◆ Исходный отрывок ◆
╔══

Интересно, что между друзьями Сергеем Волконским и Михаилом Луниным по поводу воспитания Миши Волконского возникли серьезные разногласия. Мишель Лунин, в отличие от своего друга Сержа, возможно в силу того, что не успел обзавестись семьей, или своего бунтарского характера, так и не угомонился и не остепенился, не смог адаптироваться, найти какое-то новое место в жизни в Сибири, найти себе применение. Он все время лез на рожон, продолжал «революционную» деятельность, хоть и всего лишь на словах, и отправлял письма-памфлеты на правительство сестре Екатерине Уваровой в Берлин, прекрасно зная, что эти письма перлюстрируются. Почему-то запоздалую браваду и бретерство Лунина принято превозносить и считать признаком какой-то особой его храбрости, но уж точно не ума…
Между прочим, когда Лунина вторично арестовали и отправили в Акатуйскую крепость, где он и погиб, он тем самым поставил под угрозу всех других обитателей маленькой урикской колонии декабристов. Многие ссыльные спрятались, другие стали уничтожать какие-то документы. Единственным, кто вышел к жандармам спорить и защитить друга, снабдил его одеждой и деньгами и проводил в печальный путь, был Сергей Волконский. Вот это - настоящее мужество и благородство!

╚══

◆ Приведённые данные ◆
╔══

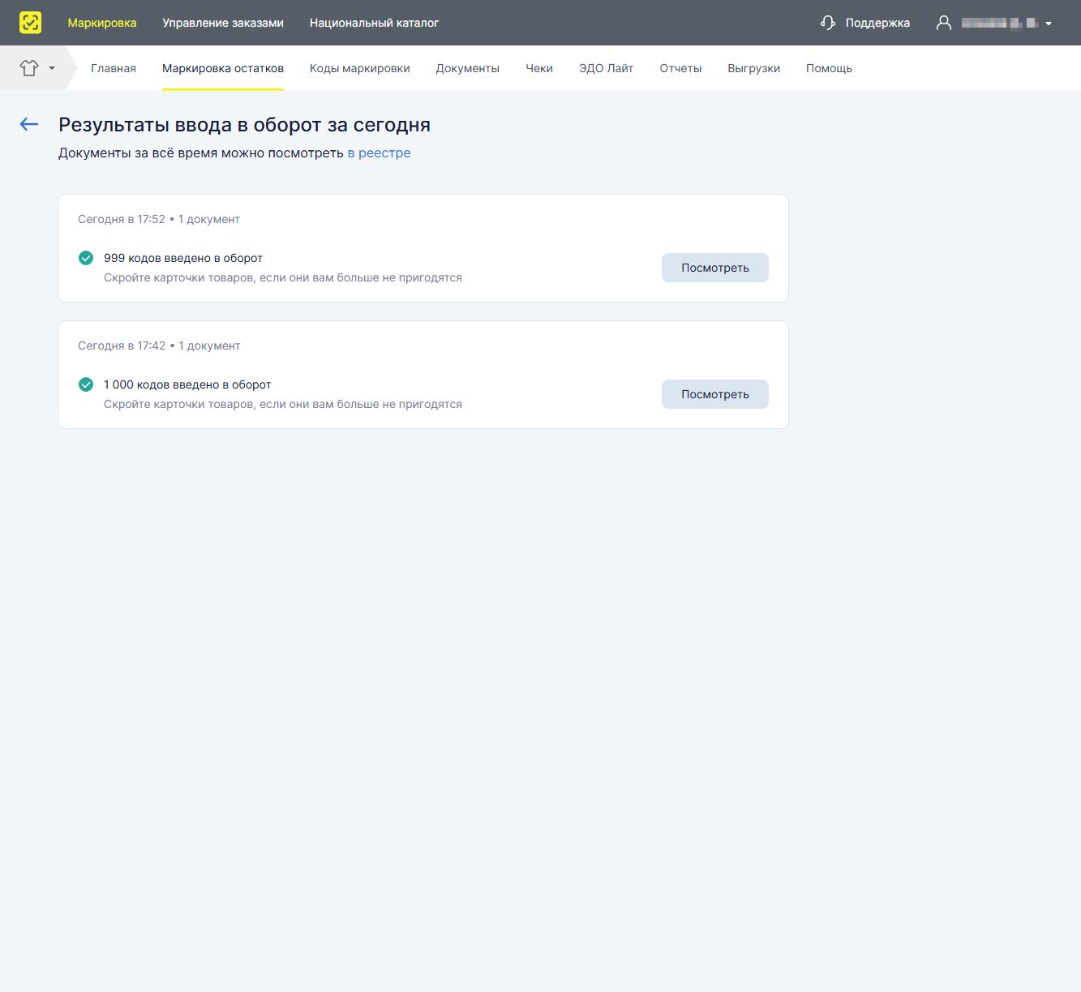Click green checkmark beside 999 кодов
Image resolution: width=1081 pixels, height=992 pixels.
click(x=86, y=258)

╚══

◆ Список заданий ◆
• a. Кому и куда, согласно исходному отрывку, Лунин отправлял письма-памфлеты на правительство?
• b. Определите, соответствуют ли исходному отрывку утверждения: (i) после второго ареста Лунина отправили в Акатуйскую крепость; (ii) Волконский снабдил Лунина одеждой и деньгами; (iii) друзья разошлись во мнениях о воспитании Сергея Волконского. Каждый ответ дайте словом «да» или «нет» и подкрепите точной цитатой.
• c. Продолжите исходный отрывок о Волконском и Лунине, начав сразу после его последнего предложения.
Для работы строки не понадобятся.

◆ Ответы ◆
• a. Сестре Екатерине Уваровой в Берлин.

• b.
(i) Да: «когда Лунина вторично арестовали и отправили в Акатуйскую крепость».
(ii) Да: «снабдил его одеждой и деньгами и проводил в печальный путь, был Сергей Волконский».
(iii) Нет: «по поводу воспитания Миши Волконского возникли серьезные разногласия».

• c.
Так вот, Лунин советовал, что в воспитании Миши Волконского акцент необходимо делать на физических упражнениях, охоте и спортивных играх. Сергей же Григорьевич, сам - бывший повеса и «проказник», считал, что элемент морального воспитания не менее важен, чем физическое или интеллектуальное развитие.
С этой целью в 1844 году Волконские пригласили польского ссыльного дворянина пана Юлиана Сабиньского заняться домашним воспитание Миши.
Вот как это описывает сам пан Сабиньский: «В дороге с Волконским, а здесь, в Урике, с обоими супругами мы много говорили о воспитании. После ужина Сергей Григорьевич долго заполночь задержался в комнате, где я должен был ночевать, обсуждая со мною разные обстоятельства столь важного предмета. Он познакомил меня с главнейшими чертами характера своего сына, особенными склонностями, не умалчивая и о некоторых недостатках. Мы разбирали, какие средства могут быть самыми действенными для развития первых и исправления последних, какое для этого мальчика может быть направление сообразно настоящему положению родителей, их желаниям и месту, какое их сын может занимать в обществе».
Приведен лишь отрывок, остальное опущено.